We enjoyed watching a printer hard at work at The Printing Office of Edes and Gil. The printer explained to us the origin of upper and lower case letters. Back when typesetting was a painstakingly long process, where each tiny letter had to be placed by hand, capital letters were kept in the upper case, and "small" letters in the lower case! I love learning interesting little things like that.

We got to watch the printing process, which was very interesting. The printer considered himself very fortunate to have come by this press.
And what was he printing? Copies of the Declaration of Independence, and Peregrine was pleased to buy one for himself and for a friend.
This is the famous Old North Church, where two lanterns were hung to signal that the British were coming by over the water. "One if by land, Two if by sea...." 
After all that walking, we treated ourselves to some delicious Italian pastries: cannolis,  tirimisu, and pignoli cookies. When I was a little girl and we would visit my mom's Italian family, pignoli cookies were a special treat, and it was fun to introduce the kids to their yumminess! We used to joke that you'd better not get between the Great Aunts and the pignolis if you knew what was good for you!

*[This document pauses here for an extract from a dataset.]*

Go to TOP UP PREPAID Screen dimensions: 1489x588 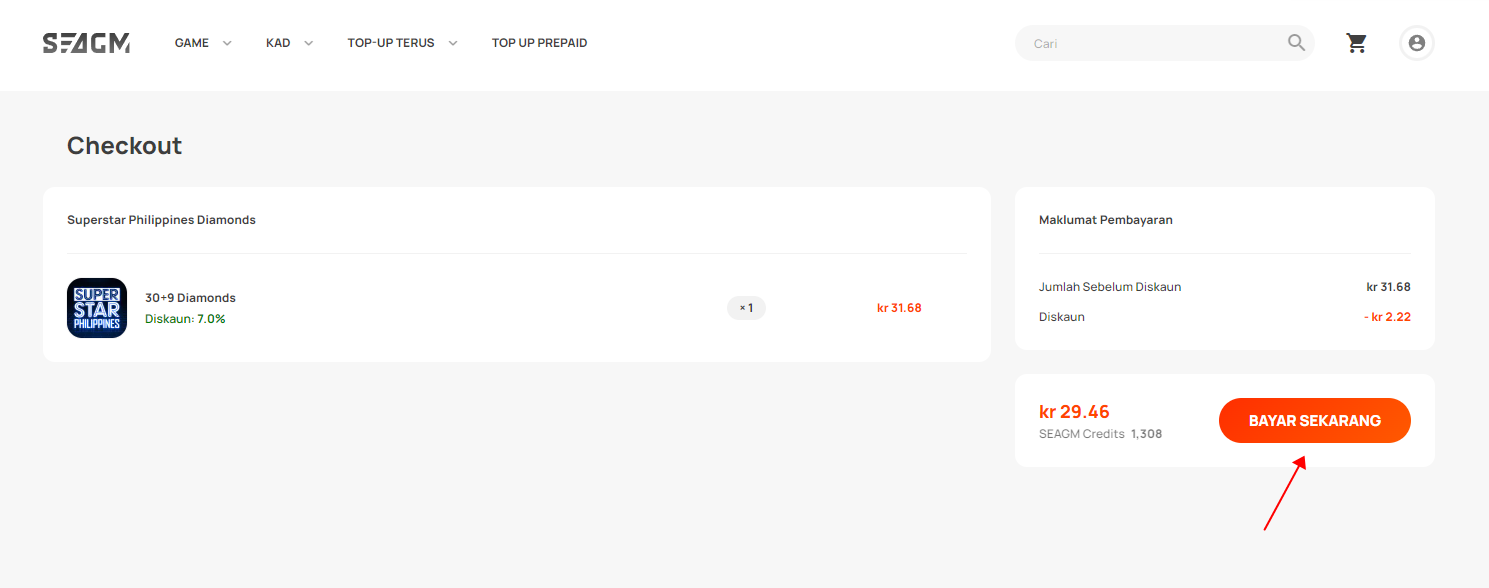click(540, 43)
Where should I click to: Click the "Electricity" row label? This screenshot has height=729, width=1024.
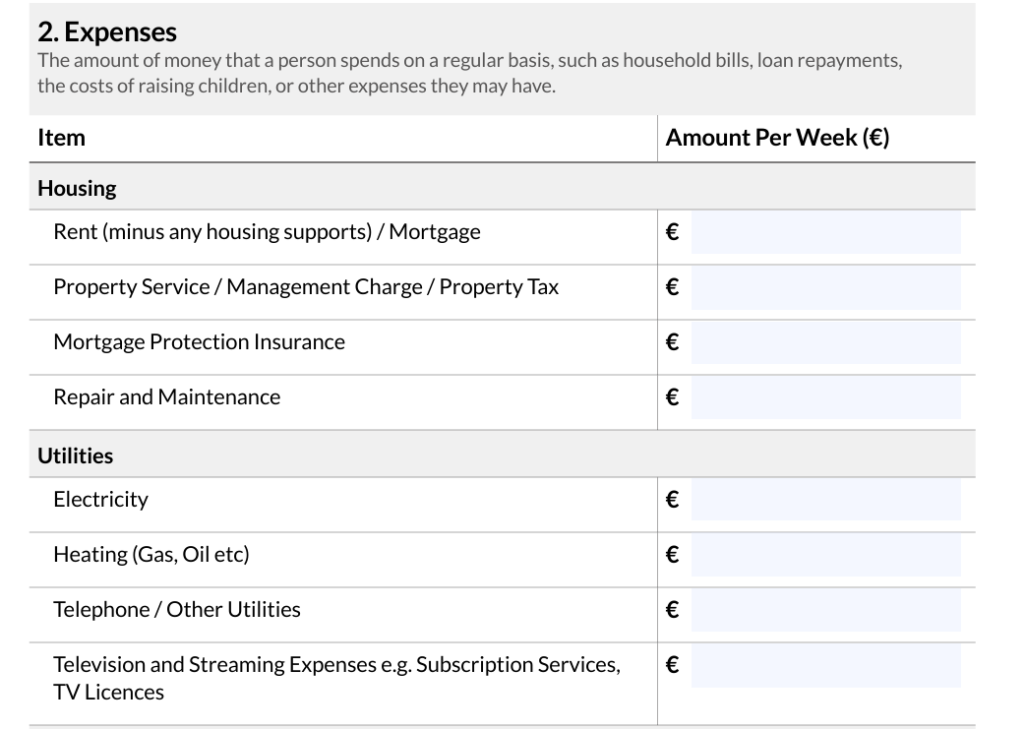tap(100, 500)
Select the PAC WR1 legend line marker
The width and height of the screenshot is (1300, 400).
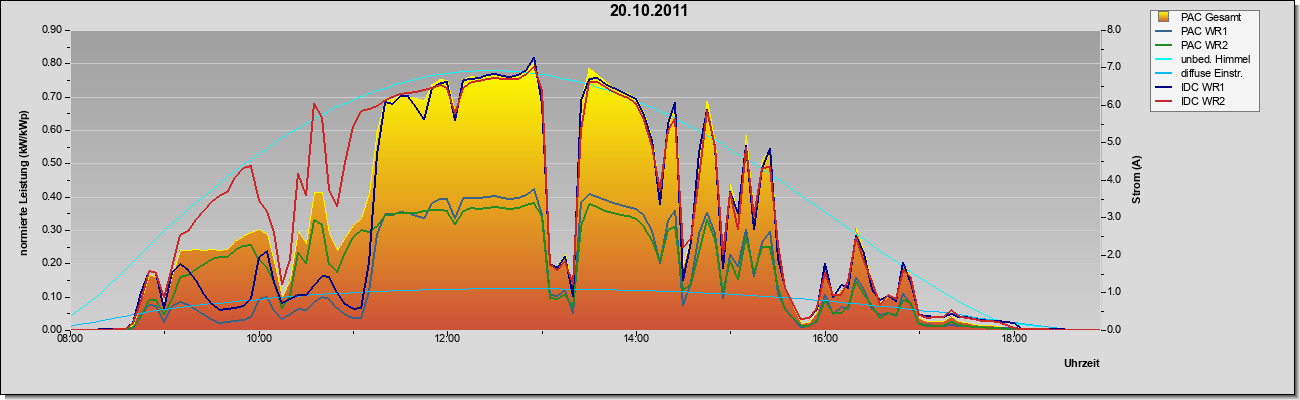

Sometimes referred to as "the Cradle of Liberty", Faneuil Hall is an historic meeting hall and marketplace. It was the site of many meetings where people expressed their growing discontent with England and seeds of Independence were watered and grew. A statue of Samuel Adams stands in front, and on top is a famous grasshopper weather vane. During the Revolution, suspected spies were asked what was on top of Faneuil Hall, and if they didn't know they were treated as British infiltrators!